• **INSTRUCTIONS TO FOLLOW**: Pull every line holding the word "Google" out of the data and copy it.

• **Collected data**:
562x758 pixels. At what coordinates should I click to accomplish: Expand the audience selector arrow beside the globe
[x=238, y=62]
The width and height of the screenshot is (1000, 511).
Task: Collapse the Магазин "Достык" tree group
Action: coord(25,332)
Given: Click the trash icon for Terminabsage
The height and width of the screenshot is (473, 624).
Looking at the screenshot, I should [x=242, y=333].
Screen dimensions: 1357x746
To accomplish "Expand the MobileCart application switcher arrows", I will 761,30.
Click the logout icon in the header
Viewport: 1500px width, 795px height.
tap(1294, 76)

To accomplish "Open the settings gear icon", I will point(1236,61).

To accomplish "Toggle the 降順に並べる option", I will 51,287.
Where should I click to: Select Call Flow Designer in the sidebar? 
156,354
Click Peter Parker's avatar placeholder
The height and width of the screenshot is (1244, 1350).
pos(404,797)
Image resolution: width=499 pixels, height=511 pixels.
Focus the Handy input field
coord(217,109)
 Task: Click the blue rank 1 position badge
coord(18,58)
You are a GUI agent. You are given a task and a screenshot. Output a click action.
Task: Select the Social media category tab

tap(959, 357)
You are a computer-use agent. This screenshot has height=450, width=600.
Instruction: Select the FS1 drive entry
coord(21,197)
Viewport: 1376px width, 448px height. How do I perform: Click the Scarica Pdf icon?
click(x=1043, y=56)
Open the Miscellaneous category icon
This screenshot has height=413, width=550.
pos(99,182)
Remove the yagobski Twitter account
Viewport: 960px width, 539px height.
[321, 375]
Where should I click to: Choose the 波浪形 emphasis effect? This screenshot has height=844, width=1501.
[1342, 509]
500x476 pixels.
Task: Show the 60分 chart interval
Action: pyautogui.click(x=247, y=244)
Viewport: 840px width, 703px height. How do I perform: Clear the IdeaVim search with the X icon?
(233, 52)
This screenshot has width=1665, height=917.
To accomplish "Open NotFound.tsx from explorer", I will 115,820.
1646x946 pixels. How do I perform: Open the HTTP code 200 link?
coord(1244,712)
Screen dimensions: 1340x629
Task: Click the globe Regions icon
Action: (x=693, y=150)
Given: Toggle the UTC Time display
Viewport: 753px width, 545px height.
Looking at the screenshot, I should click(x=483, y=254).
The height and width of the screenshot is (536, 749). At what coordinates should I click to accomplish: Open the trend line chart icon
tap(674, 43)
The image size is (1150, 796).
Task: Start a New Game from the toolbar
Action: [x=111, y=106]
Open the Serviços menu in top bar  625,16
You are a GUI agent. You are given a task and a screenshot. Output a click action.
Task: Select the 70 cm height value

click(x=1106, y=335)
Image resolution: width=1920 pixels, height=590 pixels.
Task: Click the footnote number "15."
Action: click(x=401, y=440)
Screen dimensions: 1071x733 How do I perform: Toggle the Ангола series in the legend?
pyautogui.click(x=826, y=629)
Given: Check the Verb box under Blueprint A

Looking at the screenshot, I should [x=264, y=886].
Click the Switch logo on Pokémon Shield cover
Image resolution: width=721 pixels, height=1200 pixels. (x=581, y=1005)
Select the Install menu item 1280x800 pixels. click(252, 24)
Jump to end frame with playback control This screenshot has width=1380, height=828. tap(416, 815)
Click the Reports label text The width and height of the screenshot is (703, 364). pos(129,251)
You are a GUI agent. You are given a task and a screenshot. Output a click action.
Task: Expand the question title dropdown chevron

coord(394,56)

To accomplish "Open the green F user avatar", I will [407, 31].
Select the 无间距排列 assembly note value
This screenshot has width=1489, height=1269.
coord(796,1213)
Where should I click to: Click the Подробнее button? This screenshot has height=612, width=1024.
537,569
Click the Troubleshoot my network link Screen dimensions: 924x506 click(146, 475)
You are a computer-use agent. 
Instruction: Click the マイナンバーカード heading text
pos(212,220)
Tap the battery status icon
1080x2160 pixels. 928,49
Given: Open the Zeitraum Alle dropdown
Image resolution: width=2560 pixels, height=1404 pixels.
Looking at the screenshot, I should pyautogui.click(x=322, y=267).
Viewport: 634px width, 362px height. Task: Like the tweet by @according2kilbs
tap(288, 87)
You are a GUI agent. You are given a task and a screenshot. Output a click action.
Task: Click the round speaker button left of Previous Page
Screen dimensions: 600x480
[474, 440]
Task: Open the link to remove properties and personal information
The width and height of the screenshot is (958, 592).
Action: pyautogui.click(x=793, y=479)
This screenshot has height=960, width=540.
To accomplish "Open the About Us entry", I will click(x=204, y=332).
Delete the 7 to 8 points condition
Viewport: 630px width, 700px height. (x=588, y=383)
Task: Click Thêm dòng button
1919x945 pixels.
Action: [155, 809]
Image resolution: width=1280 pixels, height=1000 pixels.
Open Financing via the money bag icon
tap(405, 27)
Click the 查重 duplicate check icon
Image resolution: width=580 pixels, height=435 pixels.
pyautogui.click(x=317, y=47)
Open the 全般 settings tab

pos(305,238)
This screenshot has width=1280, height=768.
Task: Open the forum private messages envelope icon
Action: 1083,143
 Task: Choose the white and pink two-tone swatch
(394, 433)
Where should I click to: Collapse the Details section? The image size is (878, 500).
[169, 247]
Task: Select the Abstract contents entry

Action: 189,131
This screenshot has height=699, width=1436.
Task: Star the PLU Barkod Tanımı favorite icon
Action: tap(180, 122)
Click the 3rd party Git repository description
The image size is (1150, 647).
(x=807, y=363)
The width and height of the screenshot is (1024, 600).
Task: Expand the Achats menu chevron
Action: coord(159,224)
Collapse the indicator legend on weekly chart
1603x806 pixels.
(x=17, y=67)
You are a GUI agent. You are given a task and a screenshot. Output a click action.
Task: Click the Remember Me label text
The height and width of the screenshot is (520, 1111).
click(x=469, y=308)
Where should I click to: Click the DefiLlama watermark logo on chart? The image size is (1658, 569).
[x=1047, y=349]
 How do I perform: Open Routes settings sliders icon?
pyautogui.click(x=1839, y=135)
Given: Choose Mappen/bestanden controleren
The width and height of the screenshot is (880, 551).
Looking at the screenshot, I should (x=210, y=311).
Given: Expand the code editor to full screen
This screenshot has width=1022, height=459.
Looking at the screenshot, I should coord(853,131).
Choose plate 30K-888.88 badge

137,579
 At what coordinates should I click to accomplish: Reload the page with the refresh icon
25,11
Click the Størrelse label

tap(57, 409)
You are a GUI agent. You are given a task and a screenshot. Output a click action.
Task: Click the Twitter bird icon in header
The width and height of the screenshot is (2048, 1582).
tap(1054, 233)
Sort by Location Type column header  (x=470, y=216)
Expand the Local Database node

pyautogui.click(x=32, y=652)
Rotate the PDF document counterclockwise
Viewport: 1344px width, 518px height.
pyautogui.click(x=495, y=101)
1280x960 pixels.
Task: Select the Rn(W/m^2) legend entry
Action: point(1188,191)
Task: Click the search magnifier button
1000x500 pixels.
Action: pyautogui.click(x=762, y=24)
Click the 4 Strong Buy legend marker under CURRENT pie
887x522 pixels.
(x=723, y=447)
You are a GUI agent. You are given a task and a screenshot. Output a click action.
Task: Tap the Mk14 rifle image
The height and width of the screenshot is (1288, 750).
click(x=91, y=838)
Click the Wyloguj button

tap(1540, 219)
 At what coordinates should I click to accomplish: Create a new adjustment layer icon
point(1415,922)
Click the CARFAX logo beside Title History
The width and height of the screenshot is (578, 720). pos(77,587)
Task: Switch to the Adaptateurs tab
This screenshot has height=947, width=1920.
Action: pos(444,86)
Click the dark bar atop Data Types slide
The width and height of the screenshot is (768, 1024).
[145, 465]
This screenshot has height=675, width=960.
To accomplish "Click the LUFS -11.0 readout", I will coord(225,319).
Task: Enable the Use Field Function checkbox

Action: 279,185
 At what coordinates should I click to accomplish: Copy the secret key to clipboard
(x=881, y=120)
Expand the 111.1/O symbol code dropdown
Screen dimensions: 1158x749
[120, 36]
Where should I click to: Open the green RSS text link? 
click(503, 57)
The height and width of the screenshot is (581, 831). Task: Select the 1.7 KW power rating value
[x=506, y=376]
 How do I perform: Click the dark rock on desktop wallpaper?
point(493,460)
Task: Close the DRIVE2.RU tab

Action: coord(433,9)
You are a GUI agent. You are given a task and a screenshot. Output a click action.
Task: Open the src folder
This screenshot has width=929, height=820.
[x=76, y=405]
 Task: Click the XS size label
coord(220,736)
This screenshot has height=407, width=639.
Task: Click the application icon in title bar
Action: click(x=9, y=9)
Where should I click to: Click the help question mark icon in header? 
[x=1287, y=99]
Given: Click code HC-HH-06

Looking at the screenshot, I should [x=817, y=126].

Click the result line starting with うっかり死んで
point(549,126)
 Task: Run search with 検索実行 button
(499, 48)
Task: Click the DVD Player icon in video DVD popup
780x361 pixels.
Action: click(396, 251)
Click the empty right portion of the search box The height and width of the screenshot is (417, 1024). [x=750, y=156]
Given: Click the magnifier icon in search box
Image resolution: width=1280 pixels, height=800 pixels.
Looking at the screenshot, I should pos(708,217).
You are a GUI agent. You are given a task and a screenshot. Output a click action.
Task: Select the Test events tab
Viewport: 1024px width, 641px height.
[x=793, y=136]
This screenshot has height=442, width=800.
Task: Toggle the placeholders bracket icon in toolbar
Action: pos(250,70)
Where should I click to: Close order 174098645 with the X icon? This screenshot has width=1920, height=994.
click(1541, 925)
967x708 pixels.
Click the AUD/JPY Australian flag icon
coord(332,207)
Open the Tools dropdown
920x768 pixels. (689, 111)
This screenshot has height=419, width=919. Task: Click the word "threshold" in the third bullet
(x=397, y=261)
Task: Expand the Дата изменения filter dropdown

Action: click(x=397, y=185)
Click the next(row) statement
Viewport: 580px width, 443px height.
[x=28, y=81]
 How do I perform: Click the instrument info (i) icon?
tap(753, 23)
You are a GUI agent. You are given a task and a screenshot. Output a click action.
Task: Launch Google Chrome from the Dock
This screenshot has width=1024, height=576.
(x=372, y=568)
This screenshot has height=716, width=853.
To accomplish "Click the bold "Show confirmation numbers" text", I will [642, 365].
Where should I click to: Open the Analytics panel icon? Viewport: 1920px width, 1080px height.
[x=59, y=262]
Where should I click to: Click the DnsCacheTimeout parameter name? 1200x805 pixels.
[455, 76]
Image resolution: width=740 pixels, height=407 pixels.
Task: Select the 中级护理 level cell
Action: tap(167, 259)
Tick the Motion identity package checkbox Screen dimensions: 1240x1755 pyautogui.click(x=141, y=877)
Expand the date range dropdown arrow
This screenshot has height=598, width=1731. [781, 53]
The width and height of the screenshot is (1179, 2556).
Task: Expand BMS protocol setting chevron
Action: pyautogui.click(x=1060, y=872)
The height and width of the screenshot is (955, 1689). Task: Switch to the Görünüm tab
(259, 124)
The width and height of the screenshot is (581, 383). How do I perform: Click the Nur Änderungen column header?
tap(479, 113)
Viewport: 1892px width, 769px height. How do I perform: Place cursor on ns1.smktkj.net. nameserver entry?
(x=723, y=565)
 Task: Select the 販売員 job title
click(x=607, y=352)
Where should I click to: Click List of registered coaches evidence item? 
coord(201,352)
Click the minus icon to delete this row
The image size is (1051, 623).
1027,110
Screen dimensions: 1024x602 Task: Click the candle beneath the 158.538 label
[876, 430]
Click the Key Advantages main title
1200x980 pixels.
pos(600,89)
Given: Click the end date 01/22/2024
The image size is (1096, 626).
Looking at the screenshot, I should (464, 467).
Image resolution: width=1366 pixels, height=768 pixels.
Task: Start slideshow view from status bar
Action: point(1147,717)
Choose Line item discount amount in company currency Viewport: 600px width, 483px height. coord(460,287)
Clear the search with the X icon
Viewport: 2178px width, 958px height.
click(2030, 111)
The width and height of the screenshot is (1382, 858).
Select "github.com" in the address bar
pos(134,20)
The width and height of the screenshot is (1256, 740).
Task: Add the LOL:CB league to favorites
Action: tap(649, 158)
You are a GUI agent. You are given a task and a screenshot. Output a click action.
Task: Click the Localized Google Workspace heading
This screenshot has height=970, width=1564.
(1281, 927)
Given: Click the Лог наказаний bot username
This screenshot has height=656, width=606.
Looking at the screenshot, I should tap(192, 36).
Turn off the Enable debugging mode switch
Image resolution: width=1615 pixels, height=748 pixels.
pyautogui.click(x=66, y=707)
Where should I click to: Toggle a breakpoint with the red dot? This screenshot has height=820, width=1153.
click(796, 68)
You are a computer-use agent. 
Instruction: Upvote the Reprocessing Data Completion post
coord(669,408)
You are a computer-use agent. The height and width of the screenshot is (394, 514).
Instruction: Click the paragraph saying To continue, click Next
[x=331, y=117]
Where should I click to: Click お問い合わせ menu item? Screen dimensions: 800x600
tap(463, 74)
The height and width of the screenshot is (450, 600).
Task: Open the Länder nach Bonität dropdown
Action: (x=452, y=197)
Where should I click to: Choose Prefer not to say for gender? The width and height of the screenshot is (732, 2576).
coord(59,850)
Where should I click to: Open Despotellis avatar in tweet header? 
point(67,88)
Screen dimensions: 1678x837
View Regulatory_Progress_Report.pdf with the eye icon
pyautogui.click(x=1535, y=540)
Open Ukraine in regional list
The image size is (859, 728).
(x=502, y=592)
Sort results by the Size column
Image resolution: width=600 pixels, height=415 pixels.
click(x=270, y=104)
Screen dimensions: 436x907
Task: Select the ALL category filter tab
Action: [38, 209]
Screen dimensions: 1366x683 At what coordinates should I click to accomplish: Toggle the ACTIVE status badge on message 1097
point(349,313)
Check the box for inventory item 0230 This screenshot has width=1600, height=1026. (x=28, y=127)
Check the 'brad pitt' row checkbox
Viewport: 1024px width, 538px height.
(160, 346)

• **REPLY**:
Task: Launch Google Chrome from the Dock
Task: Click the Localized Google Workspace heading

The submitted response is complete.